*** Excerpt provided ***

Circa 1935, he worked as an art assistant on Lyman Young's newspaper comic strip Tim Tyler's Luck. In 1938, he began illustrating for such pulp magazines as Clues Detective Stories and Flying Aces, where for three years he wrote and drew biographies of famed flyers in a single-page comic strip, They Had What It Takes.

He entered comic books as the fledgling medium began, with his earliest confirmed credit the four-page feature Capt. Frank Hawks — Air Ace in 'Dell Comics' Crackajack Funnies #7 (cover-dated Dec. 1938). Other early credits, all for 'Dell', include the feature Crime Busters a.k.a. The Crime Busters with Al Brady, in The Funnies; Speed Bolton: Air Ace and Stratosphere Jim a.k.a. Stratosphere Jim and his Flying Fortress in Crackajack Funnies; and the radio-show spinoff Gang Busters in Popular Comics and Four Color.

*** Entries supplied ***

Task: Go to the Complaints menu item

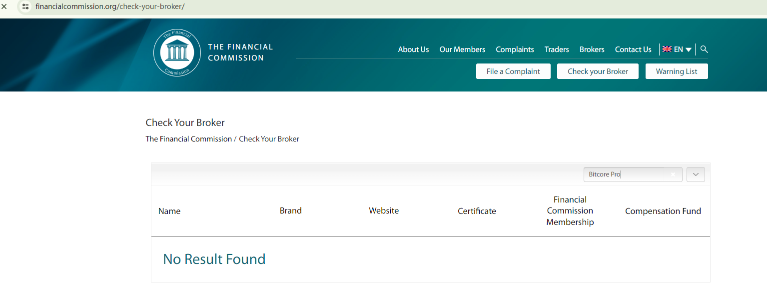Action: (x=515, y=50)

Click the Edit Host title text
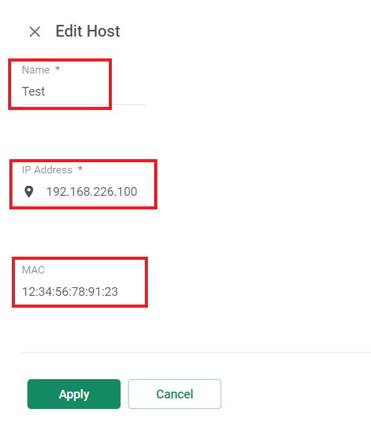pos(88,31)
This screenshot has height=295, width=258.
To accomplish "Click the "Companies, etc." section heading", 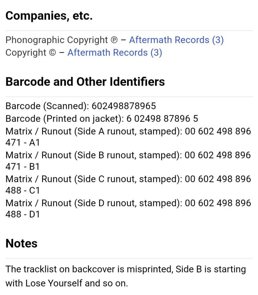I will 49,16.
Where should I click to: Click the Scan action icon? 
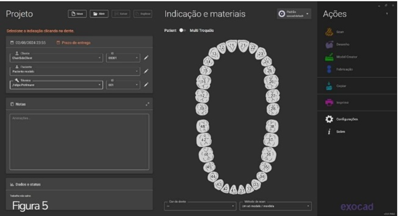(329, 32)
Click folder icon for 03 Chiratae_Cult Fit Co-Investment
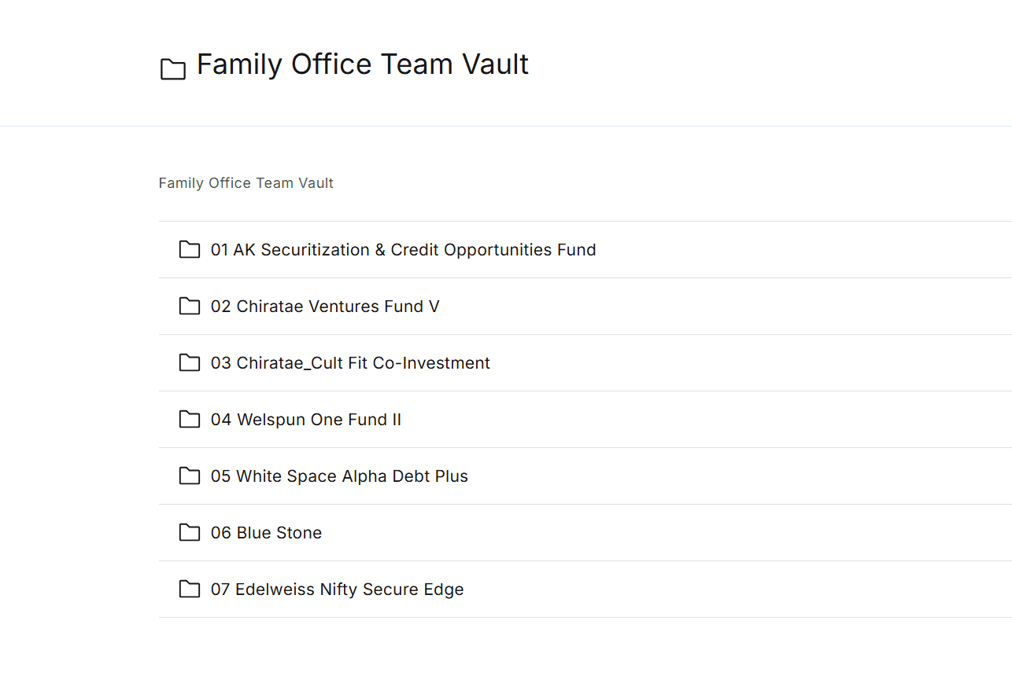Screen dimensions: 1012x698 190,362
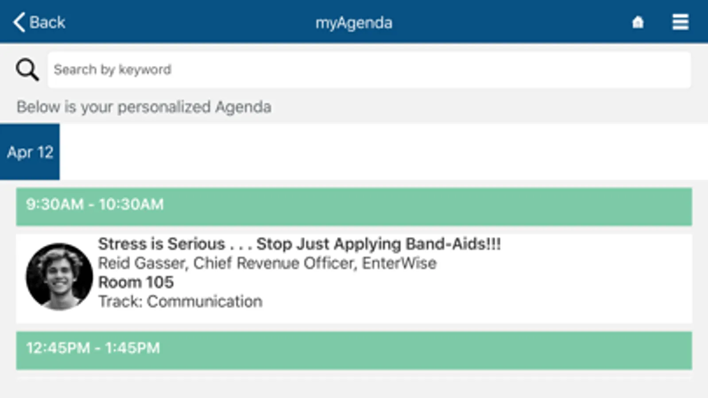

***

● **Questions to answer**:
a – In the excerpt about the comics artist's career, what was his earliest confirmed comic book credit?
b – Turn the paragraph beginning "He entered comic books" in the excerpt about the comics artist into a short bulleted list that keeps its main facts.
c – Go on with the excerpt about the comics artist's career, picking up right after its last sentence.

● **Answers per task**:
a – The four-page feature Capt. Frank Hawks — Air Ace in Dell Comics' Crackajack Funnies #7, cover-dated Dec. 1938.

b –
- He started in comic books as the medium began.
- Earliest confirmed credit: the four-page feature Capt. Frank Hawks — Air Ace in Dell Comics' Crackajack Funnies #7 (cover-dated Dec. 1938).
- Other early credits, all for Dell:
  - Crime Busters, also called The Crime Busters with Al Brady, in The Funnies
  - Speed Bolton: Air Ace and Stratosphere Jim, also called Stratosphere Jim and his Flying Fortress, in Crackajack Funnies
  - Gang Busters, a spinoff of the radio show, in Popular Comics and Four Color

c –
He enlisted in the U.S. Army on October 1, 1942, fighting in such World War II battles as D-Day, for which he was awarded the Bronze Star and France's Croix de Guerre. Either having stockpiled stories prior or finding time during his service, he both wrote and drew the Quality Comics war-comics features Spitfire in Crack Comics and Atlantic Patrol, Pacific Patrol, and Secret War News in Military Comics, as well as simply drawing other features. He was discharged in 1945, and upon returning to the US in 1946 began drawing the detective feature Steve Wood in 'Quality's National Comics. Through the remainder of the decade he also drew comics for companies including 'D.S. Publishing', 'Novelty Press', 'Hillman Periodicals', and 'Star Publications' with at least one romance comic story for 'Archie Comics' and did interior art and covers, variously, for such pulps as the Westerns All Western Magazine, Exciting Western, Rodeo Romances, Texas Rangers and Zane Grey's Western Magazine, the science-fiction Planet Stories, the sports-oriented Fight Stories, and the aviation-adventure Wings.

From 1950 to 1952, McWilliams primarily drew romance comics and crime comics for 'Lev Gleason Publications'.Then in 1952, he and writer Oskar Lebeck created the science-fiction comic strip Twin Earths which ran through 1963. From 1966 to 1968, he drew the sea-adventure strip Davy Jones, a spinoff of Sam Leff's Curley Kayoe.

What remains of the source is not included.